EcommerceBytes conducted a survey between Monday, March 2 and Wednesday, March 6, 2019. The following are some highlights of the survey results:
- 72% of respondents said it was a bad change;
- 88% of respondents said eBay's implementation of the policy was *not* based on the wants/needs of their sellers;
- 37% said they would pay more in fees as a result;
- 59% said it would result in more work for them;
- 69% said they would take some form of action once the policy takes effect.
In explaining why eBay was forcing all fixed-price listings into Good Til Cancelled where sellers pay fees every 30 days when their listings automatically renew, eBay wrote
"Today, over 80% of fixed price listings on eBay are Good 'Til Cancelled. Because of their longer duration, Good 'Til Cancelled listings potentially have greater exposure to buyers and may be more likely to sell." And among the other benefits of Good 'Til Cancelled listings cited by eBay was "Improved SEO."
Yet an astounding 34% of respondents said they didn't know if the new policy would have an impact on SEO that would impact the visibility of their fixed-price listings.

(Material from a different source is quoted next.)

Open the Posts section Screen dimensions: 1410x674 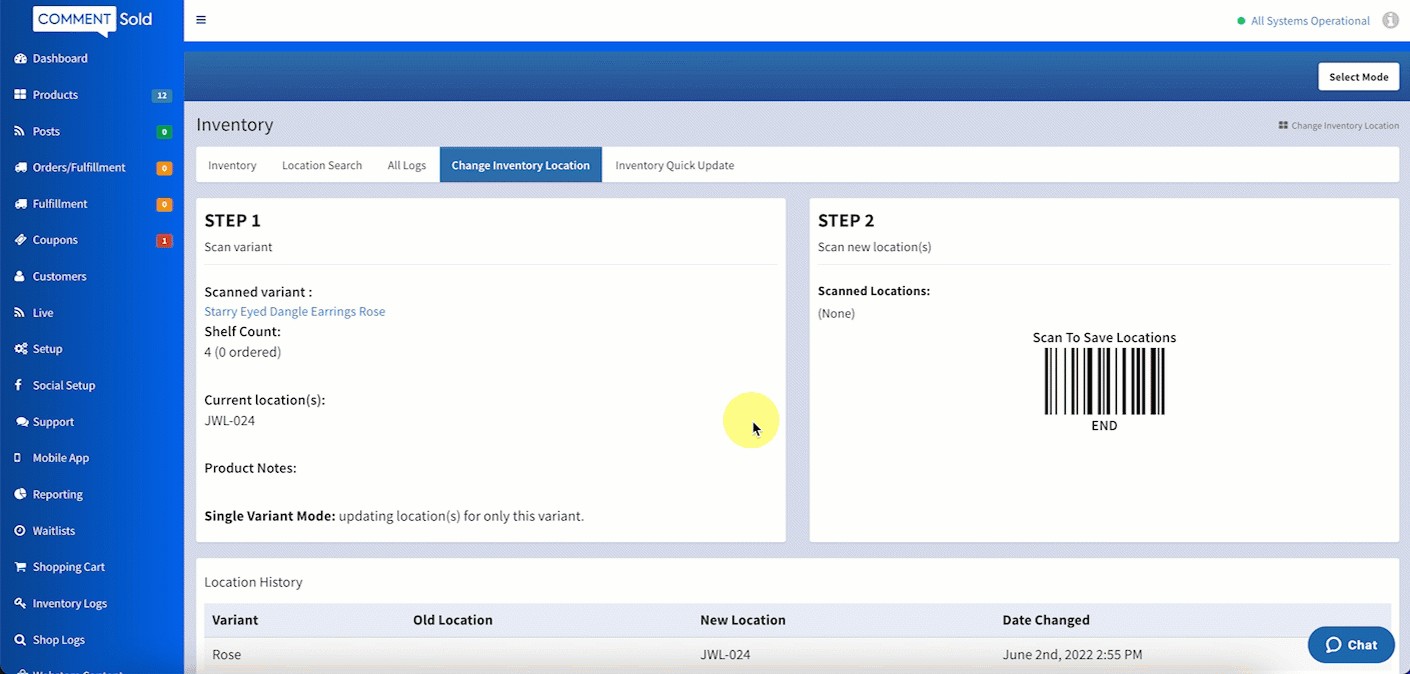click(45, 131)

As I wrote in my editorial
in Sunday's EcommerceBytes Update newsletter, eBay management is distracted by the pressure of activist investors that has resulted in layoffs and the departure of the head of eBay Marketplaces and the head of Seller and Marketplace Operations, leaving at the top of Marketplaces an executive who has been with eBay for only 5 months, Harry Temkin.
Adding to concerns are eBay's plans to launch the "Spring" Seller Update next month (!) and expand Managed Payments in July, all the while dealing with the distractions of a corporate portfolio review in which it may sell off StubHub and eBay Classifieds.